# Amiibo: Unboxed or Boxed



## matt (Jul 19, 2015)

Soooo
Do you prefer your amiibo boxed or unboxed?
Gathering dust in the loft...or on your shelf
Select both if you are like JasonBurrows and buy two - one for opening and one for storage in case prices spike looking at for preservation

For me, I have a boxed marth and unboxed others


----------



## Applelicious (Jul 19, 2015)

I have my amiibo boxed for right now, but will eventually take them out of their box once I get everything organize in my room. I only will keep some of the rare ones in the box.


----------



## pokedude729 (Jul 19, 2015)

I use them. I honestly don't see the point in buying a $20 toy and not play with it.


----------



## LambdaDelta (Jul 19, 2015)

well I unbox them, but I haven't used them

except my 2nd Pac-Man I accidentally bought, he's still boxed


----------



## Ste (Jul 19, 2015)

I have two unboxed and the two I bought recently are still boxed.


----------



## Earth Wolf-Howl (Jul 19, 2015)

I unbox and use mine. Why buy them if I'm not going to make it worthwhile?


----------



## Spongebob (Jul 19, 2015)

I unbox mine and actually use them instead of having them sit in a box on a dusty shelf


----------



## Fenen (Jul 19, 2015)

I've kept my faves in a box, only because the box has their face on it lol idek
But yeah, I've unboxed the rest, no point in letting them collect dust imo


----------



## device (Jul 19, 2015)

they look better boxed imo


----------



## dudeabides (Jul 19, 2015)

LambdaDelta said:


> well I unbox them, but I haven't used them
> 
> except my 2nd Pac-Man I accidentally bought, he's still boxed



I did the same thing with Pac-man.  I got them both from ebay.  They sent me an email that the one I bid on was outbid, so I found a cheaper one to bid on.  But.... it wasn't really outbid so I had two high bids and won both.


----------



## Tao (Jul 19, 2015)

I unbox mine immediately.


I don't even see the point in buying them if you're never going to take them out of the box.


----------



## pillow bunny (Jul 19, 2015)

i don't have them but if i did i would unbox them bc they're so ugly that there's no point keeping them nice anyways


----------



## BellGreen (Jul 19, 2015)

I unbox it, to be honest. I'm not going to spend $12.99 on something and NOT use it. It looks really nice to display near a video game collection too.


----------



## matt (Jul 19, 2015)

BellGreen said:


> I unbox it, to be honest. I'm not going to spend $12.99 on something and NOT use it. It looks really nice to display near a video game collection too.

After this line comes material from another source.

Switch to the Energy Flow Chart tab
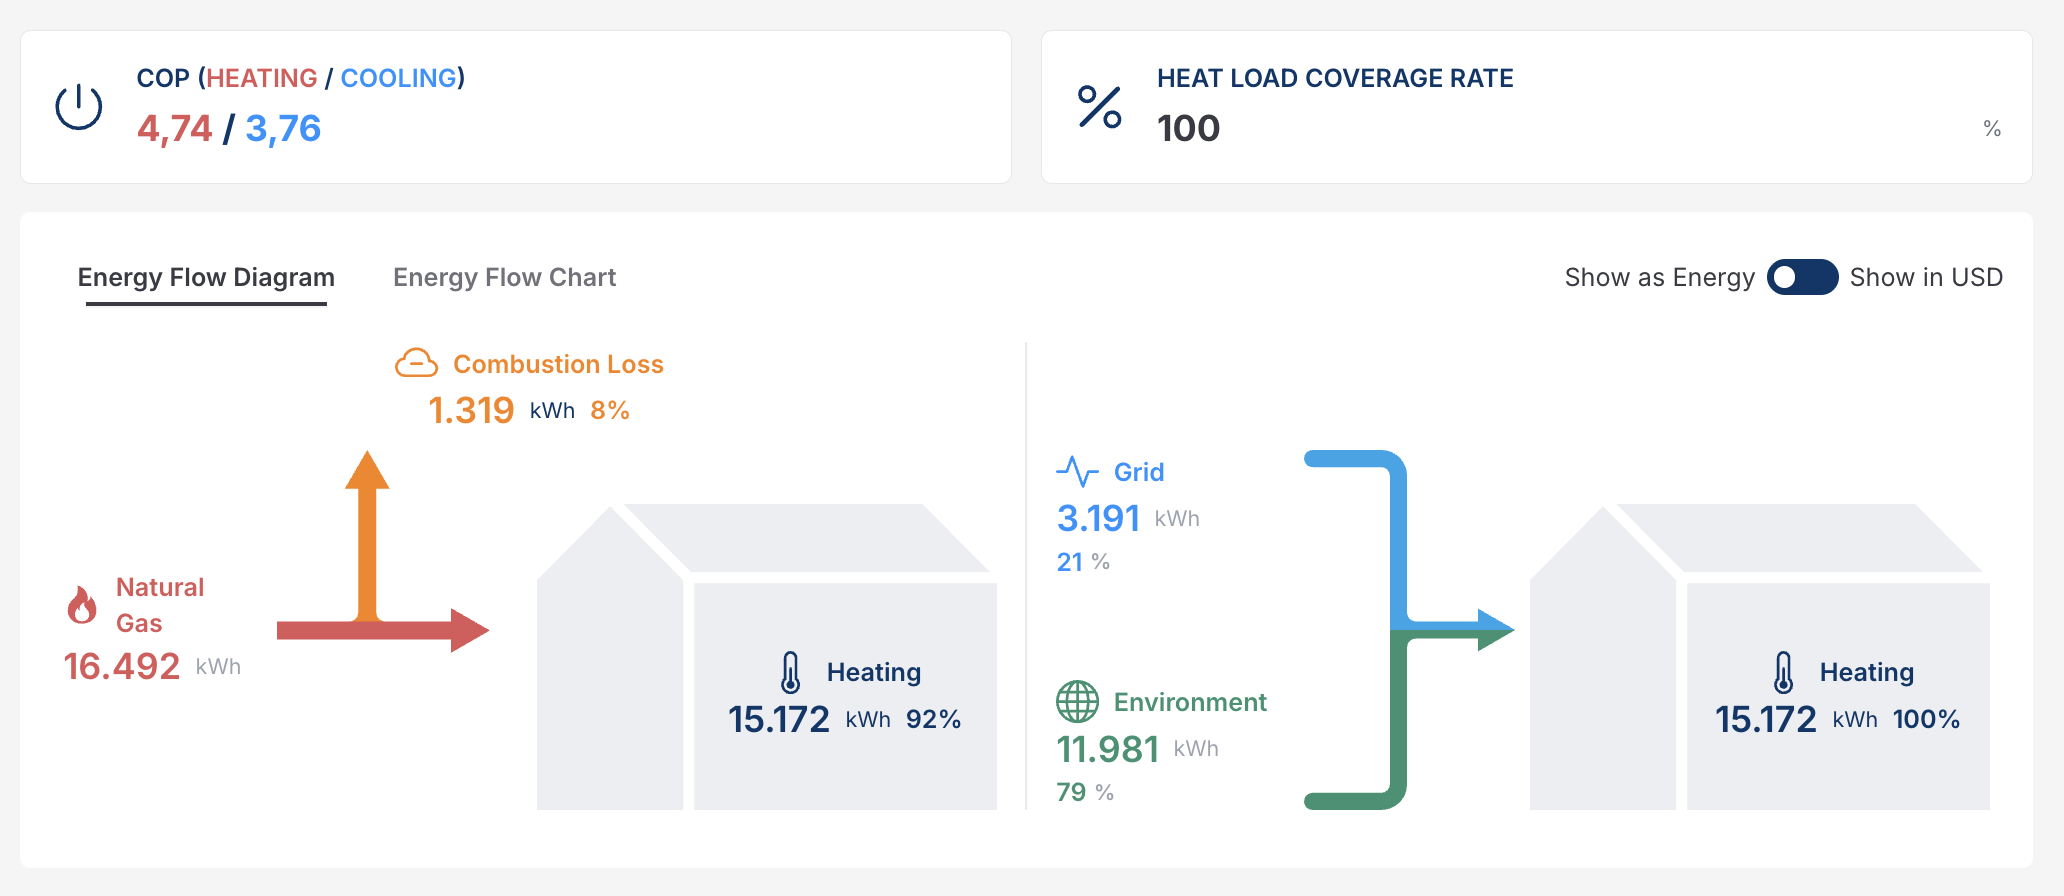(x=504, y=277)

Absolutely I would put mine near my vidya games but my shelf is so dusty
I put near my Wii U instead


----------



## himeki (Jul 19, 2015)

There's actually a way to use them in the boxes o.o
Anyways, why would you buy them if not to use?


----------



## BellGreen (Jul 19, 2015)

MayorEvvie said:


> There's actually a way to use them in the boxes o.o
> Anyways, why would you buy them if not to use?

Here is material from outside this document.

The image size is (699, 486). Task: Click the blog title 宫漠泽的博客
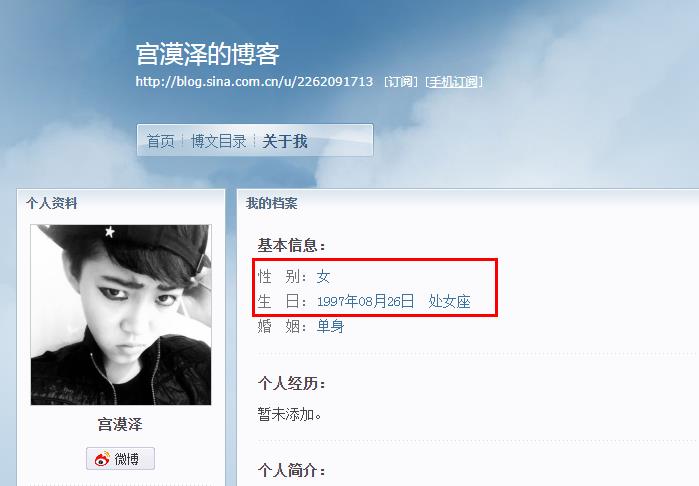[207, 54]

The only way this is possible is by cutting into the box and getting the metal strip out, and that's just extremely tedious for a $12.99 figure =P


----------



## Chris (Jul 19, 2015)

A mix of the two. I think I've eleven unboxed and thirteen boxed. Most of the ones that are still boxed are actually due to laziness more than anything - I need to clean up my amiibo display because it's somehow become cluttered in things like receipts, stationery, and perfume bottles.


----------



## Forek (Jul 19, 2015)

I collect stuff so i would probably get 2 one in the box the other to use lol


----------



## matt (Jul 19, 2015)

Forek said:


> I collect stuff so i would probably get 2 one in the box the other to use lol



Bit like JasonBurrows then lol


----------



## Cress (Jul 19, 2015)

I take a knife and violently stab all of their boxes open.


----------



## JCnator (Jul 19, 2015)

I don't really see the point of leaving each purchased amiibo boxed, because I want to use them for gameplay purpose and usually won't get more than one of the same kind. If I got one extra amiibo, I would end up giving it to someone else I know for free.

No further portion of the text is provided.